===== Text passage =====
Saturday 15 October 2011

Protests Turn Violent in Rome (Video)


A protest against financial institutions that drew tens of thousands of supporters on Saturday took a violent turn as packs of hooded youths waged a city-wide street fight with police.

Hundreds of young people launched cobblestones, firecrackers and flares at columns of police who responded with water cannons and tear gas. Police said at least three civilians and 10 police officers, including one who suffered a broken leg, had been wounded so far in the clashes.

The protest in Rome was one of many rallies taking place around the world as part of an international day of protest inspired by the "Indignant Ones" movement in Spain and the Occupy Wall Street protests in the U.S. Most of the protests were peaceful.
===== Dataset records =====
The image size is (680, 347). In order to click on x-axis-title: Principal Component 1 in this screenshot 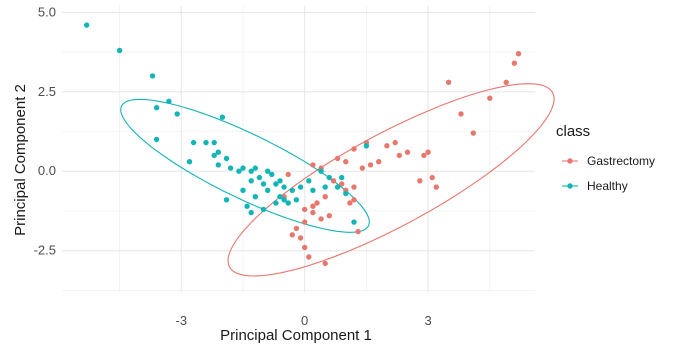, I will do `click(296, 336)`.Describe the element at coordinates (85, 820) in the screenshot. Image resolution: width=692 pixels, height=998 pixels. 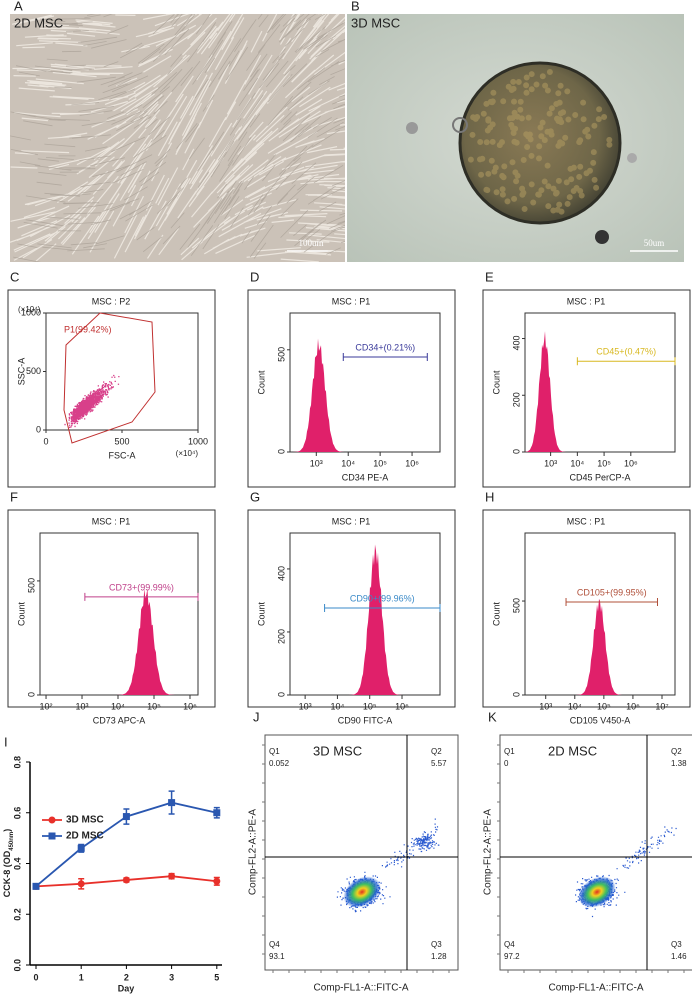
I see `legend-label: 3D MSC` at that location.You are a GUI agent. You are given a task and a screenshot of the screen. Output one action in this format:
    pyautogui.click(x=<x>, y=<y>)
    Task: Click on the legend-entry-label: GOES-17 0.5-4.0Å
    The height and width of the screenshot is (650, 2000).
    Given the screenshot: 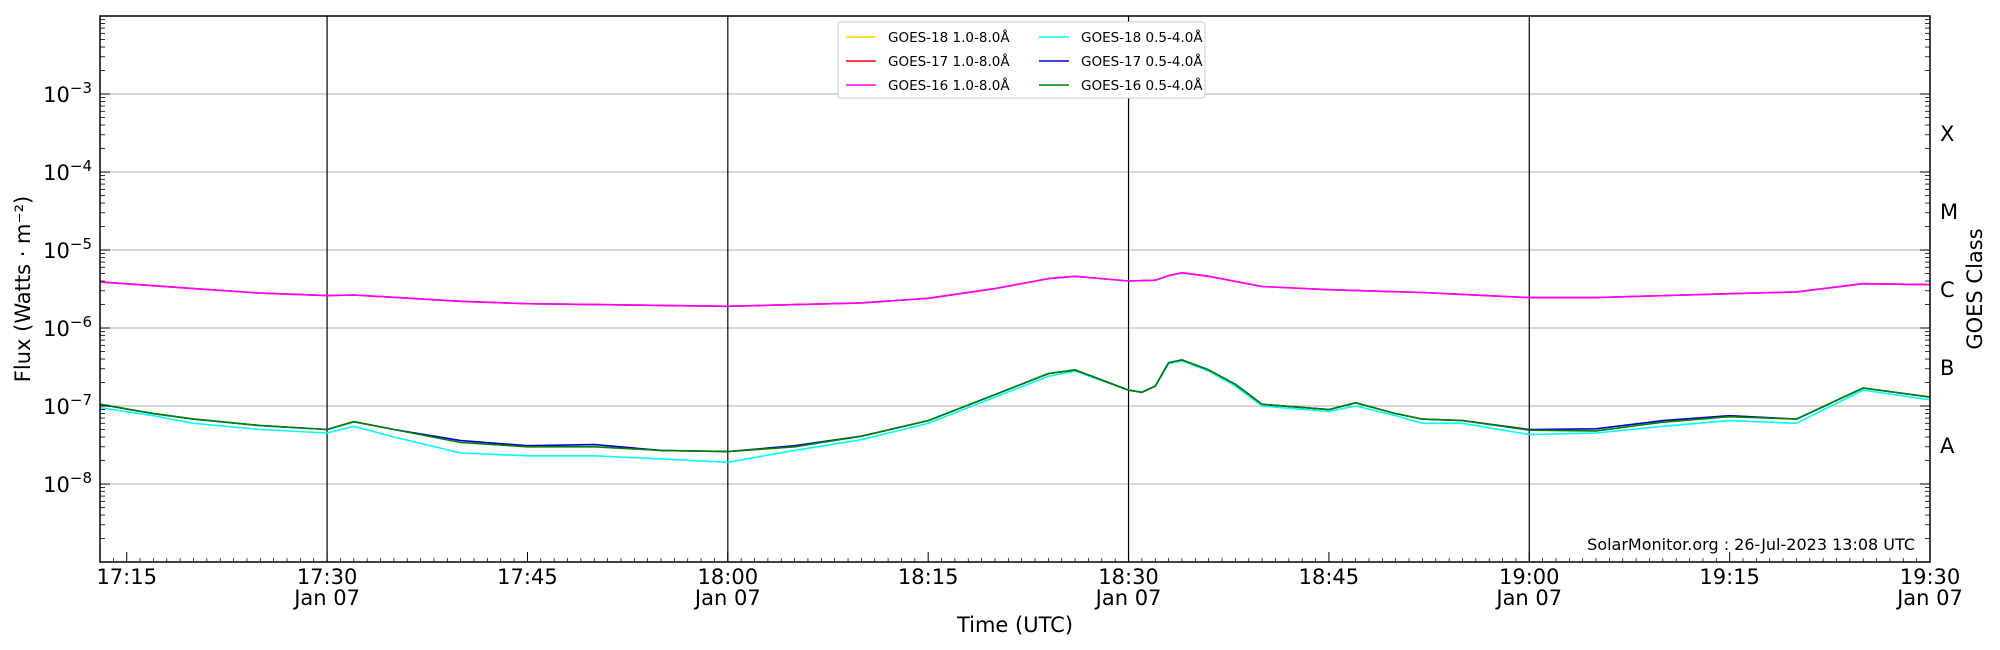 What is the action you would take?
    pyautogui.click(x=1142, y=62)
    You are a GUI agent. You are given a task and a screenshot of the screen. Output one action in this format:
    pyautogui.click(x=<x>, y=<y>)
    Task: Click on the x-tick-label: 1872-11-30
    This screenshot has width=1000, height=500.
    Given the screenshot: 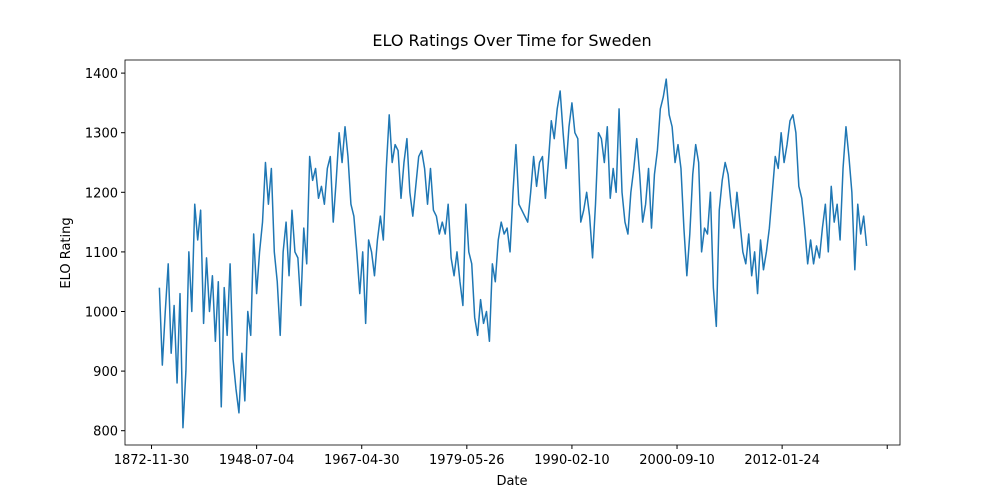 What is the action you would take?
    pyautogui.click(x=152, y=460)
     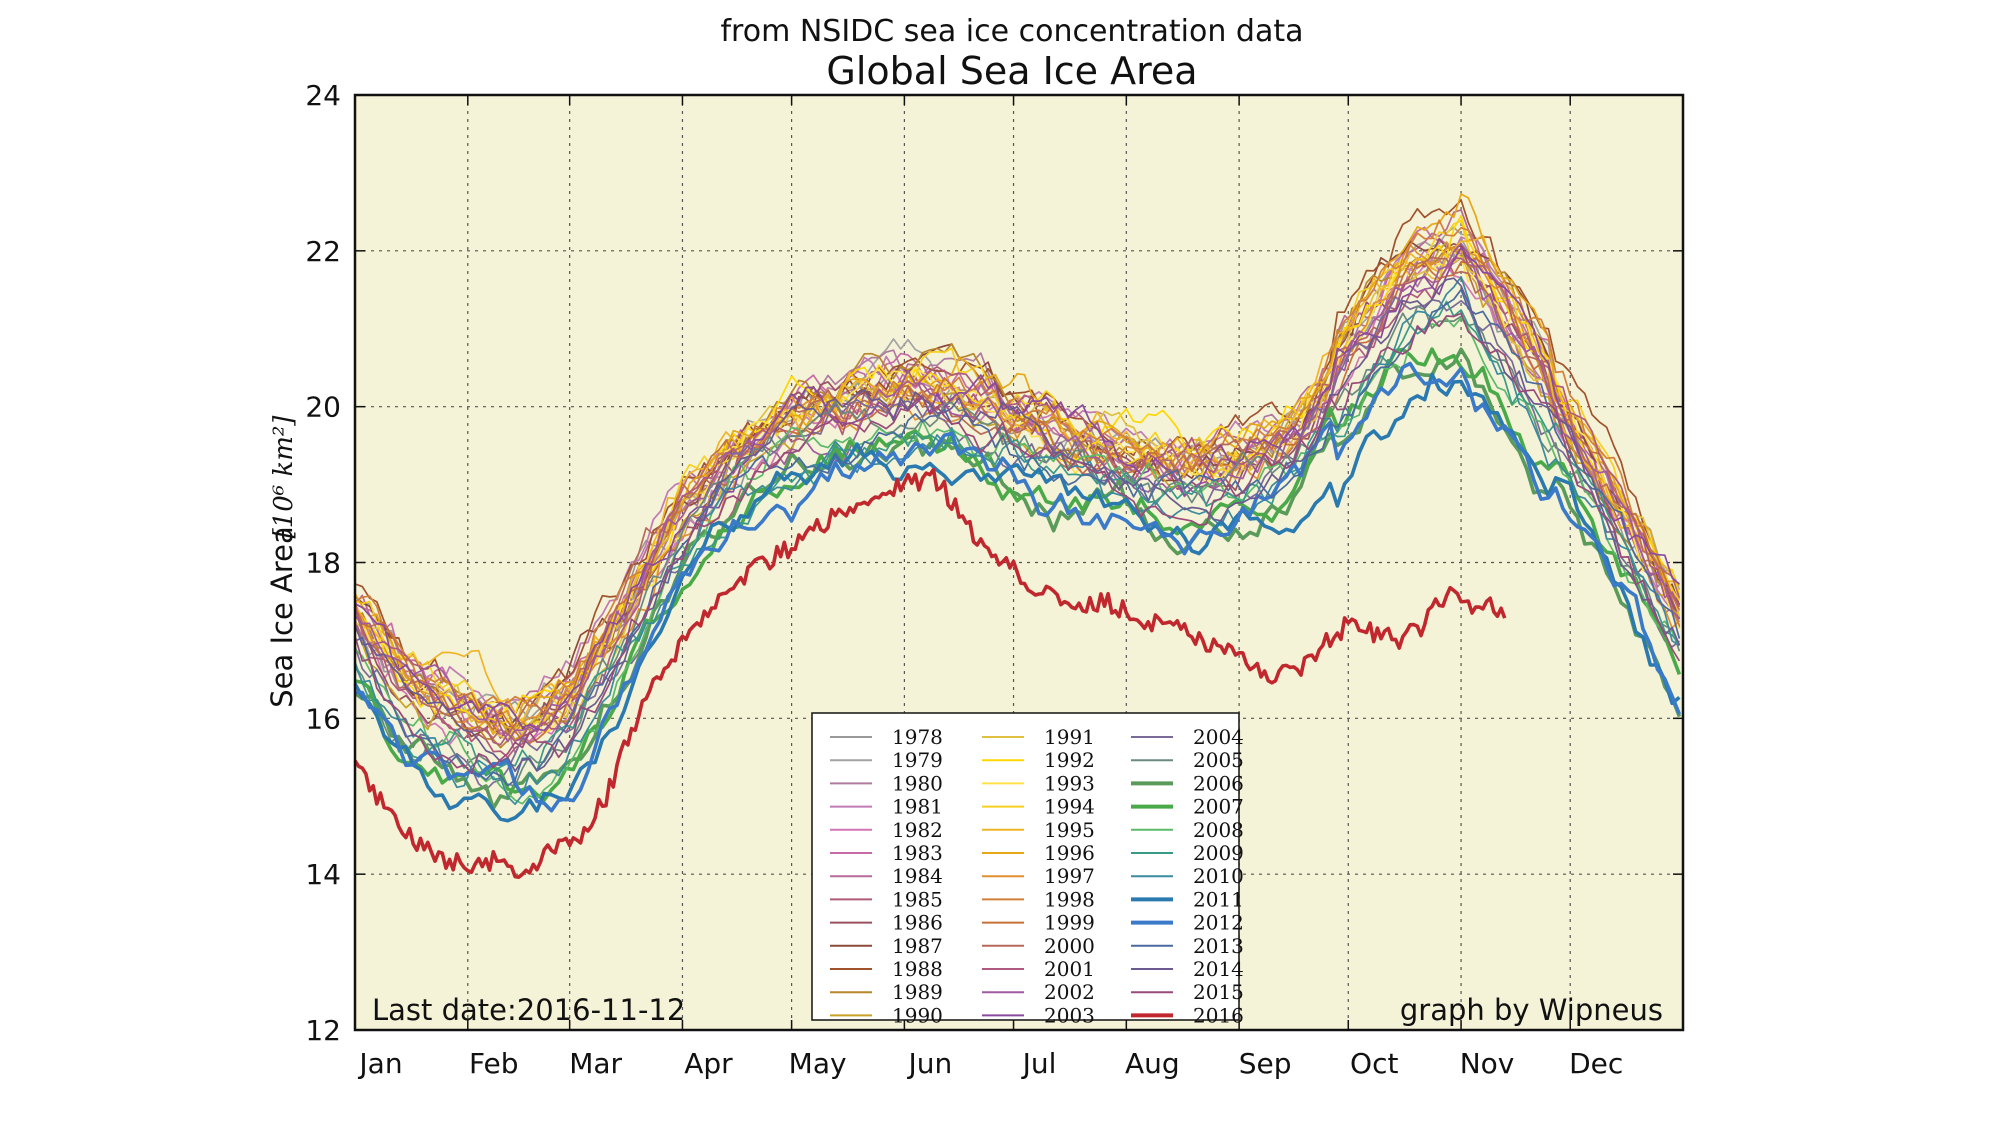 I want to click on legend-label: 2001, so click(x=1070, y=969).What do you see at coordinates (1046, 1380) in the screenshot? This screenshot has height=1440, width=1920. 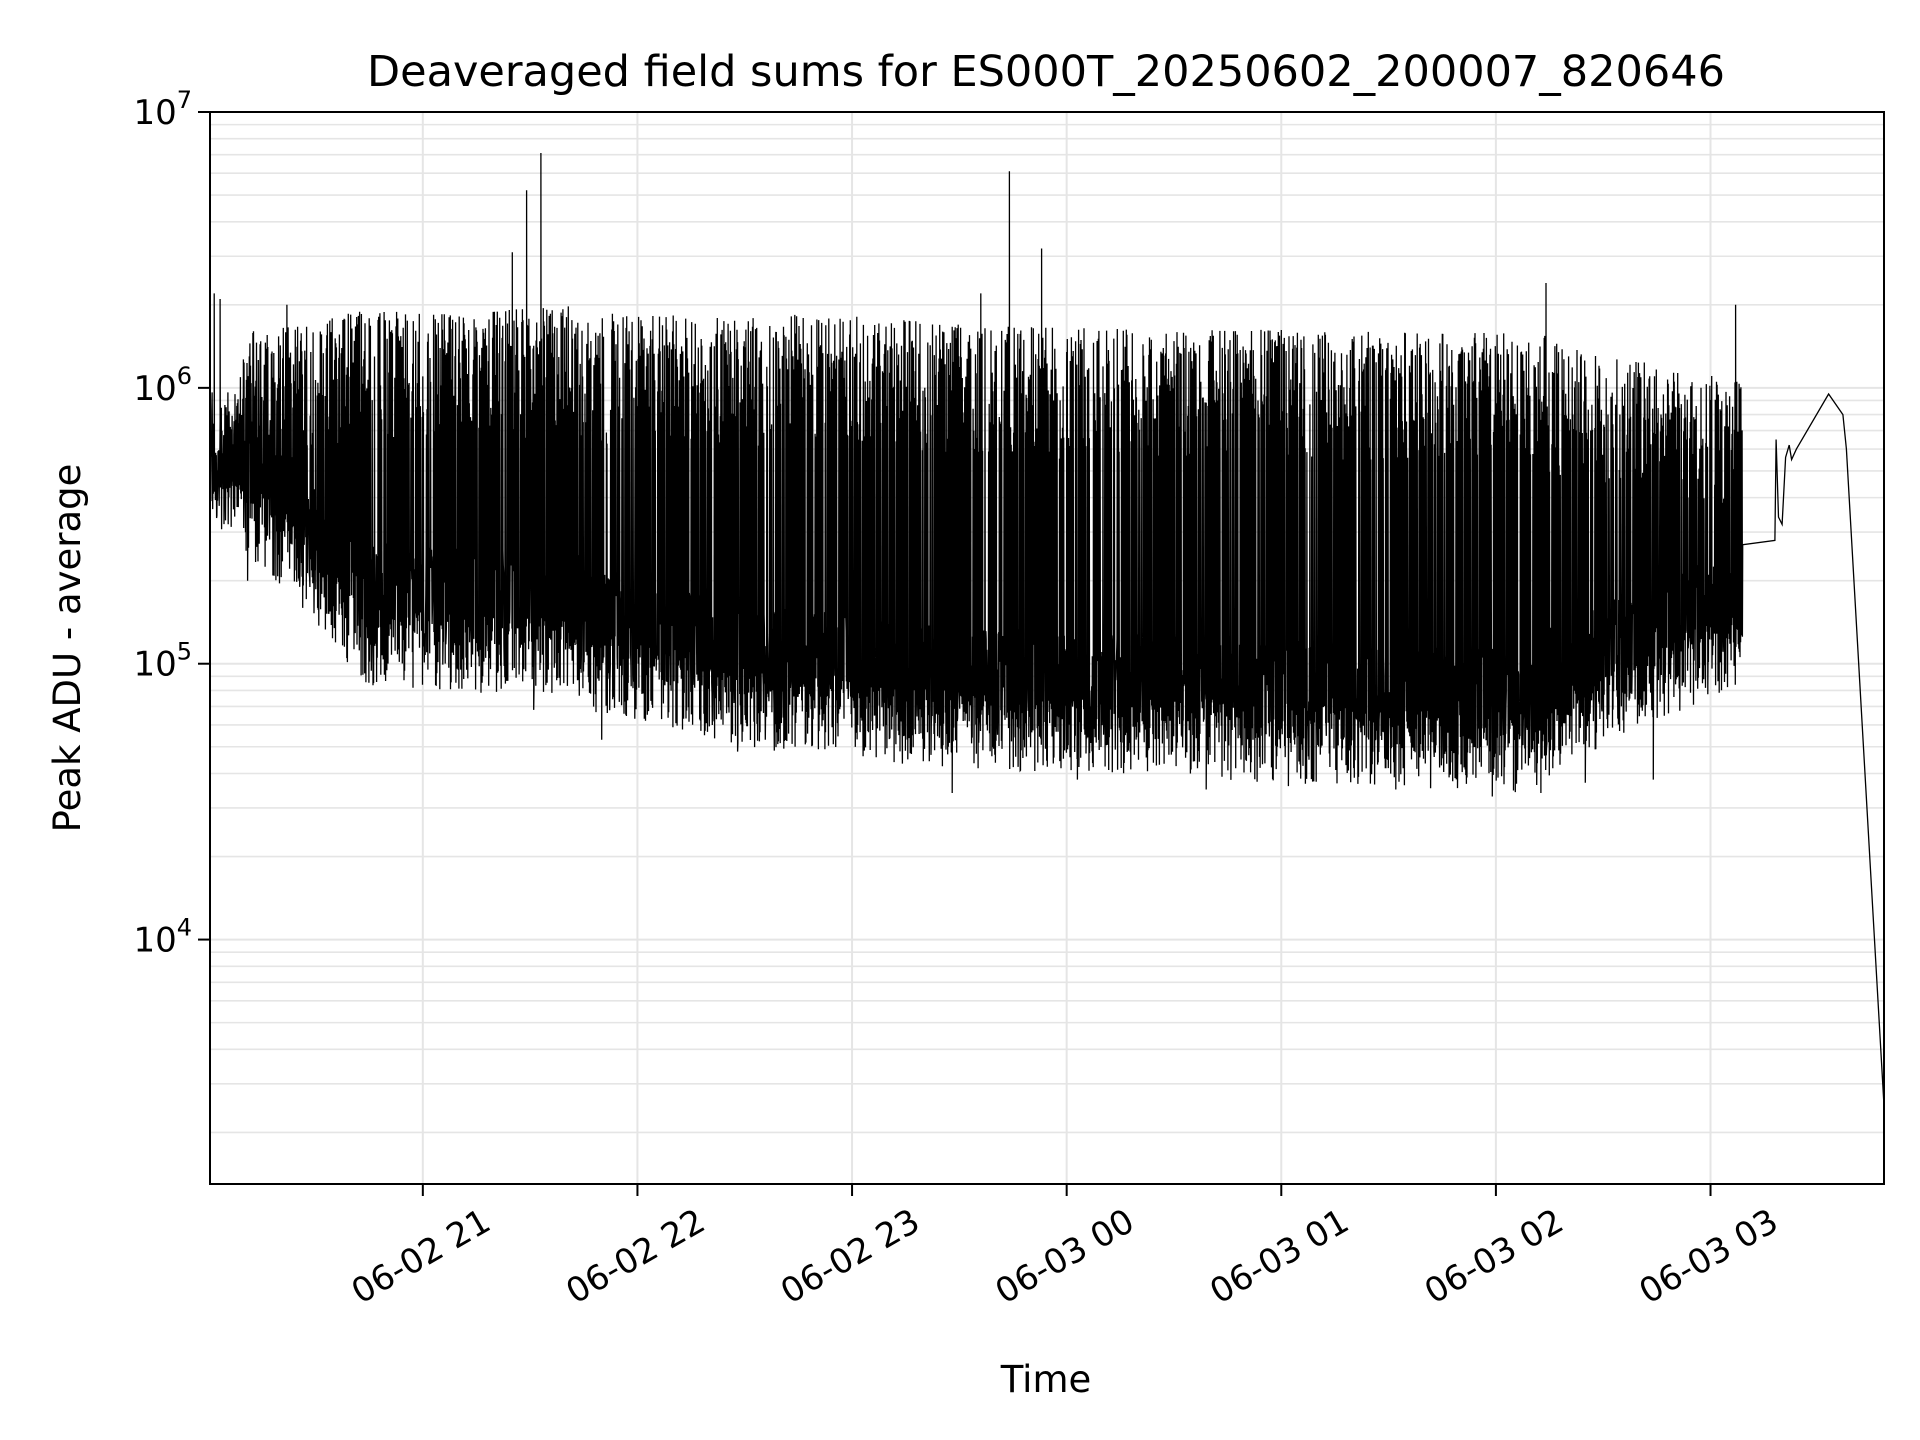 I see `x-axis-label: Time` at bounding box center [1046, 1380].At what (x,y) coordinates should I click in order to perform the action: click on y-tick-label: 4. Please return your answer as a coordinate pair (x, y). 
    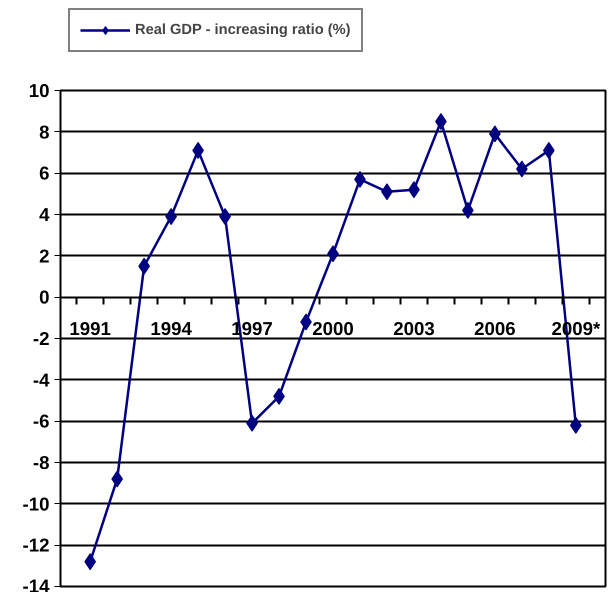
=====
## Your tasks
a - According to the article on the Rome protests, why was the rally in Rome held on that Saturday? Answer in one to three sentences.
b - Decide whether each statement agrees with the article on the Rome protests. Answer yes or no for each, and quote the words of the article that decide it.
(i) Most of the protests held around the world that day turned violent.
(ii) Police met the youths with water cannons and tear gas.
(iii) One of the wounded police officers suffered a broken leg.
c - Carry the article on the Rome protests forward from its last sentence.

## Responses for each task
a - The Rome rally was one of many held around the world that day as part of an international day of protest. That day of protest was inspired by the "Indignant Ones" movement in Spain and the Occupy Wall Street protests in the U.S.

b -
(i) No: "Most of the protests were peaceful."
(ii) Yes: "police who responded with water cannons and tear gas"
(iii) Yes: "10 police officers, including one who suffered a broken leg"

c -
In Toronto, protesters took to the streets of Canada's financial capital, kicking off "Occupy Bay Street." Police on site estimated crowds of about 2,000. The crowds centered midmorning in the financial district of the city, home to the country's main stock exchange and the headquarters of Canada's biggest banks, clustered around Bay Street.

Smashed Windows, Burned Cars

The demonstration in Rome started peacefully as families and students marched along a serpentine route that passed the Colosseum. Their path was quickly infiltrated by groups of hooded young people who wore bandannas to conceal their faces and helmets to shield against police reprisals. Banks along the protest route had their windows smashed and luxury cars were burned, sending plumes of black smoke above Rome's skyline.

Within hours, the crowds of elderly and families who initially formed the protest had dispersed as police began to engage the violent groups. Riot control trucks armed with water cannons that tried to subdue the violent mobs were repeatedly forced to retreat as hooded people climbed on top of them trying to break their windows with batons and rocks.

Rome's mayor, Gianni Alemanno, denounced the violence, saying there was a "clear distinction" between the rabble rousers and the peaceful protesters who organized the march. "There are groups of violent people that need to be isolated," he said.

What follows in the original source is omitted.